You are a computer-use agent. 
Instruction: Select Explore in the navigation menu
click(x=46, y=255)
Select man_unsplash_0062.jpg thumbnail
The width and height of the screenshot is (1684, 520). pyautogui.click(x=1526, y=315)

····················

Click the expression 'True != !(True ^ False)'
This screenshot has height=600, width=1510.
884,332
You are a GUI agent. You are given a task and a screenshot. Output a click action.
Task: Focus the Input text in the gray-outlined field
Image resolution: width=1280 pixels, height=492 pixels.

····················

* TASK PROMPT *
Look above for the line holding "Task: Focus the", then set down exactly that line and every line after it up to and including the line holding "Image resolution: width=1280", with nothing else.

* REPLY TO THE TASK *
Task: Focus the Input text in the gray-outlined field
Image resolution: width=1280 pixels, height=492 pixels.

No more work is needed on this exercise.